TASK INPUTS below:

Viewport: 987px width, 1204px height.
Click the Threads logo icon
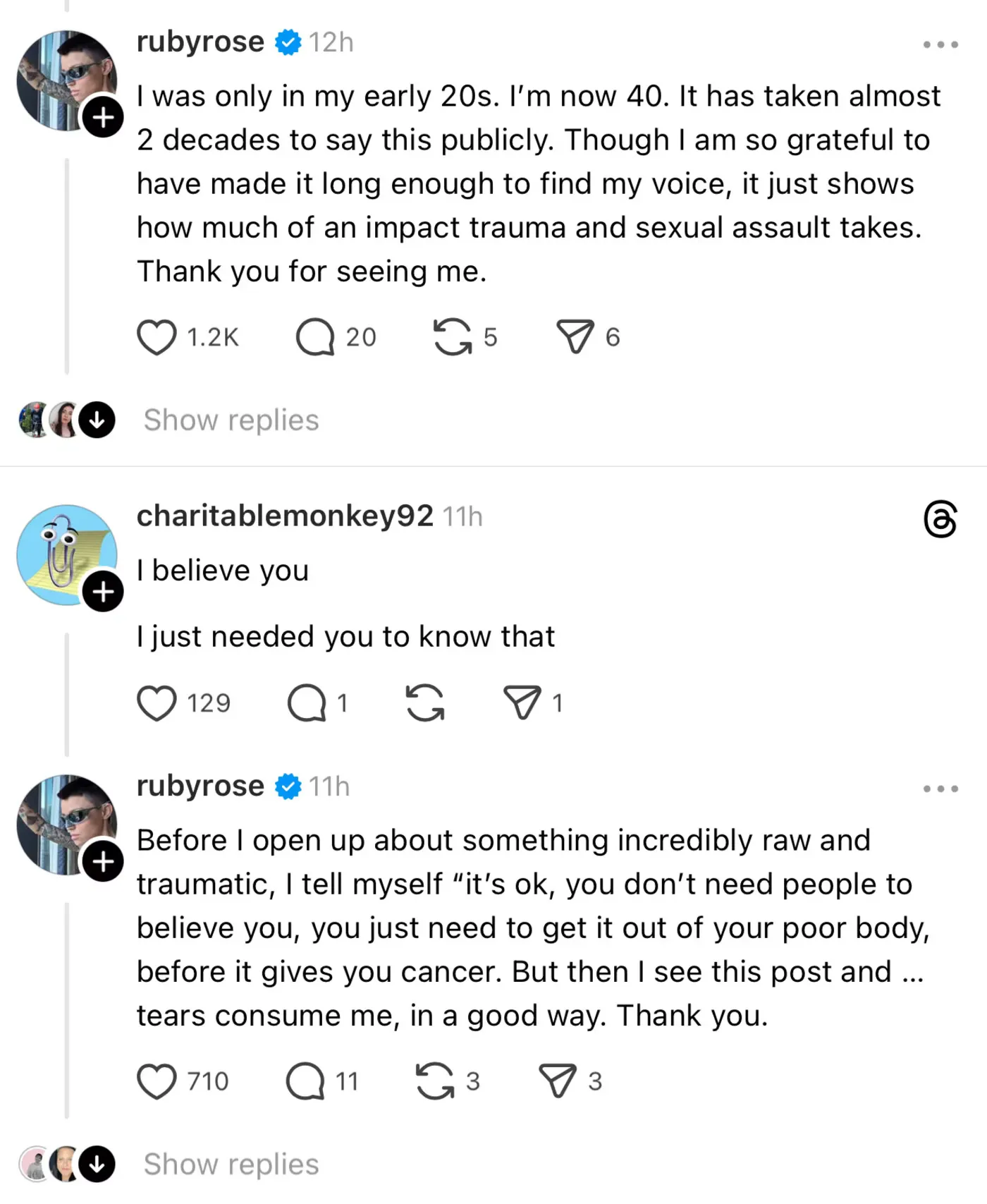click(x=940, y=520)
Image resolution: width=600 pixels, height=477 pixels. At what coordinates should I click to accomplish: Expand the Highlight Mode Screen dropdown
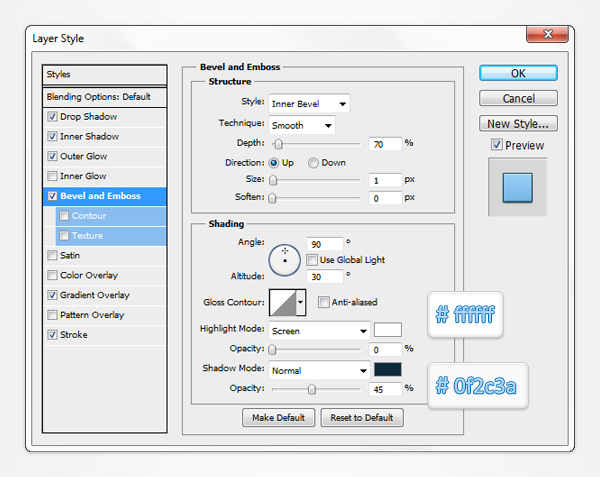point(319,330)
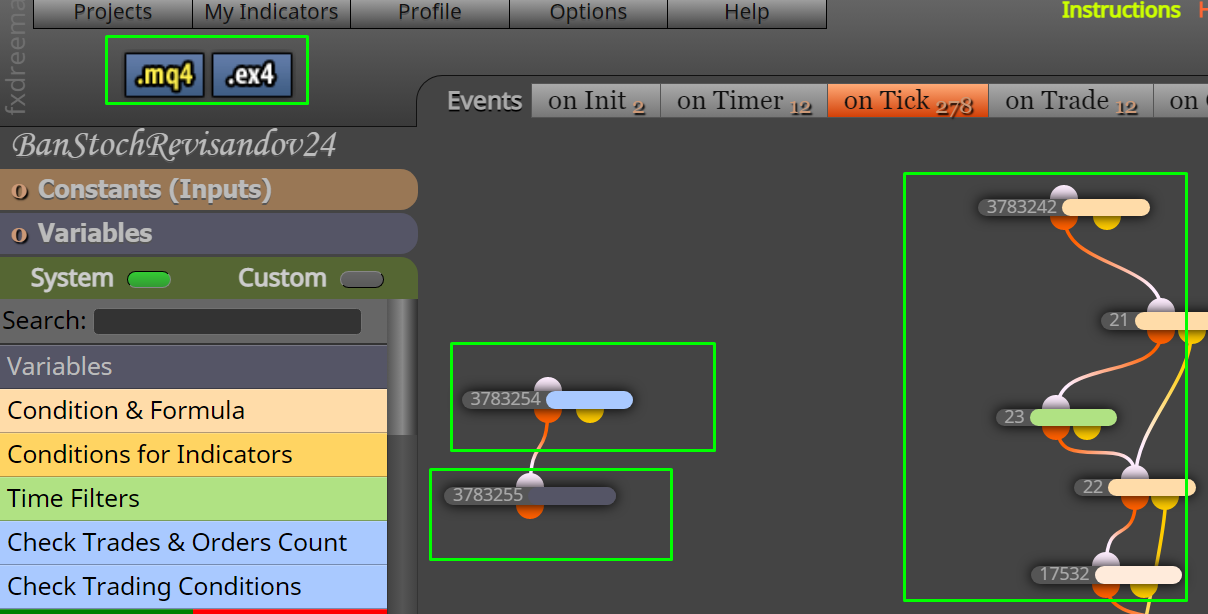Download the .mq4 source file
Screen dimensions: 1208x614
pos(165,75)
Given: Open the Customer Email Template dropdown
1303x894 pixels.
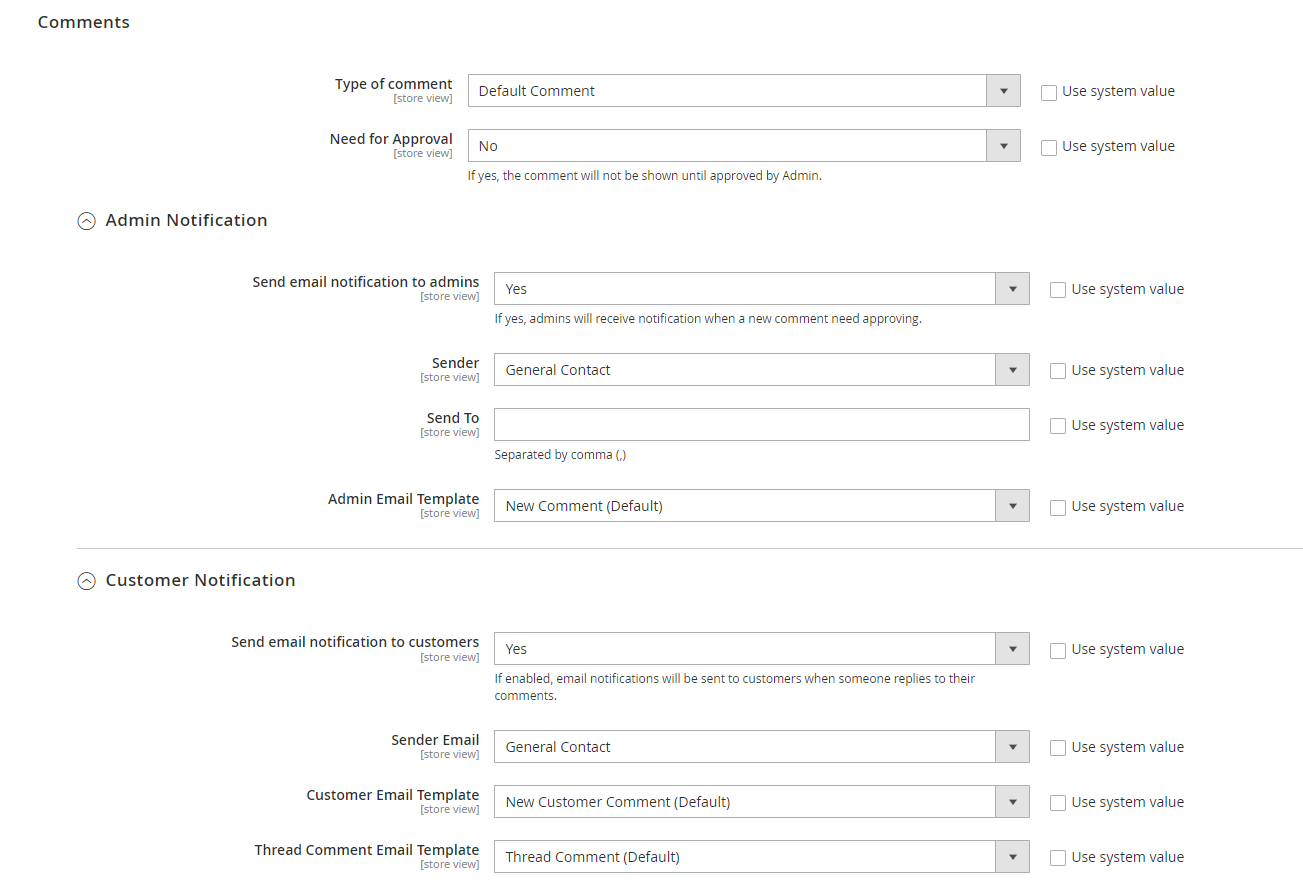Looking at the screenshot, I should point(761,802).
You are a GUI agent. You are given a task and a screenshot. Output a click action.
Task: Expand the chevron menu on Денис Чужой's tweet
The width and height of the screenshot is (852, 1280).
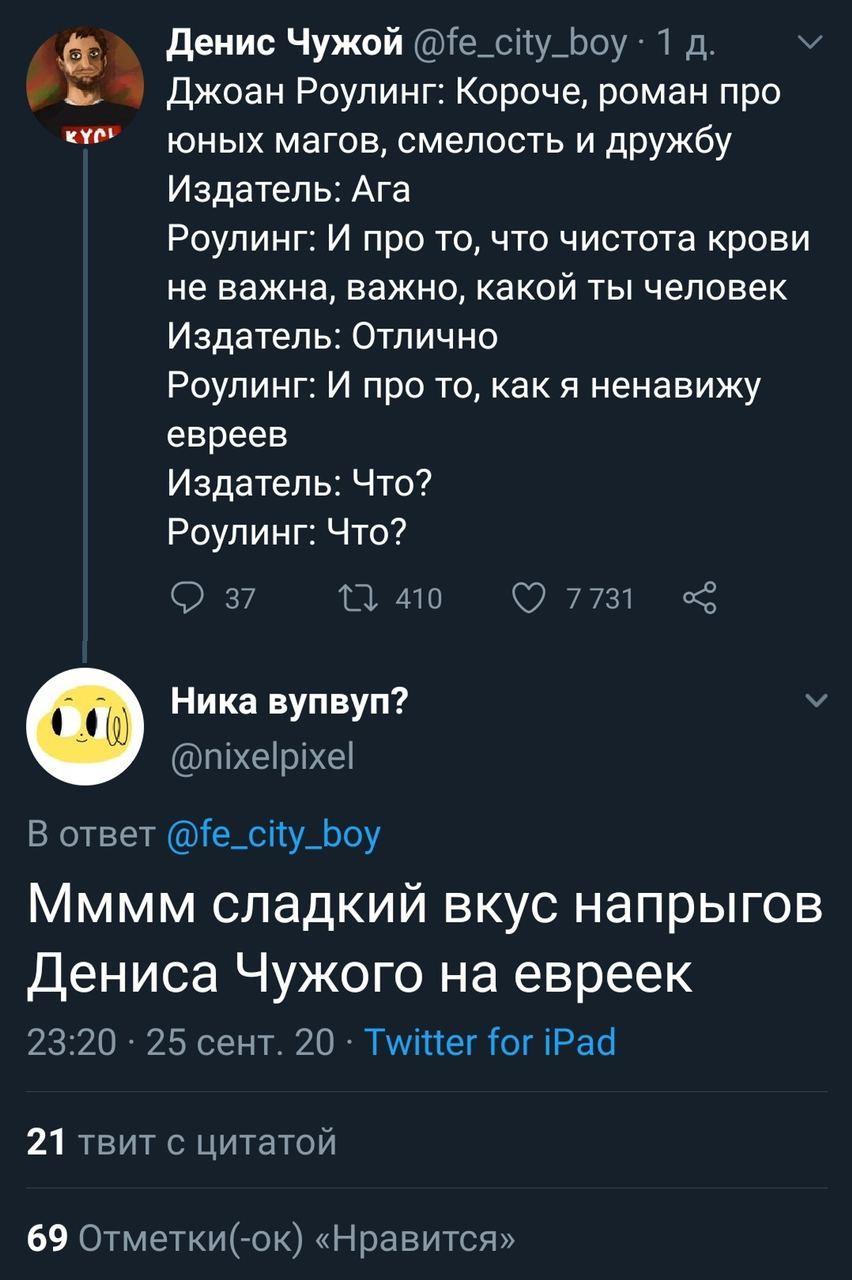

End of TASK INPUTS.

WORK TO BE COMPLETED - Nothing but the records above, retyped exactly and stripped of images, should appear in the answer.

RESPONSE FOR THIS EXERCISE -
Viewport: 987px width, 1204px height.
Click the Threads logo icon
click(x=940, y=520)
Image resolution: width=600 pixels, height=477 pixels. At what coordinates should I click to accomplish: Expand the Highlight Mode Screen dropdown
point(319,330)
Download the .mq4 source file
Screen dimensions: 1208x614
pos(165,75)
Given: Open the Customer Email Template dropdown
1303x894 pixels.
Looking at the screenshot, I should point(761,802).
You are a GUI agent. You are given a task and a screenshot. Output a click action.
Task: Expand the chevron menu on Денис Чужой's tweet
The width and height of the screenshot is (852, 1280).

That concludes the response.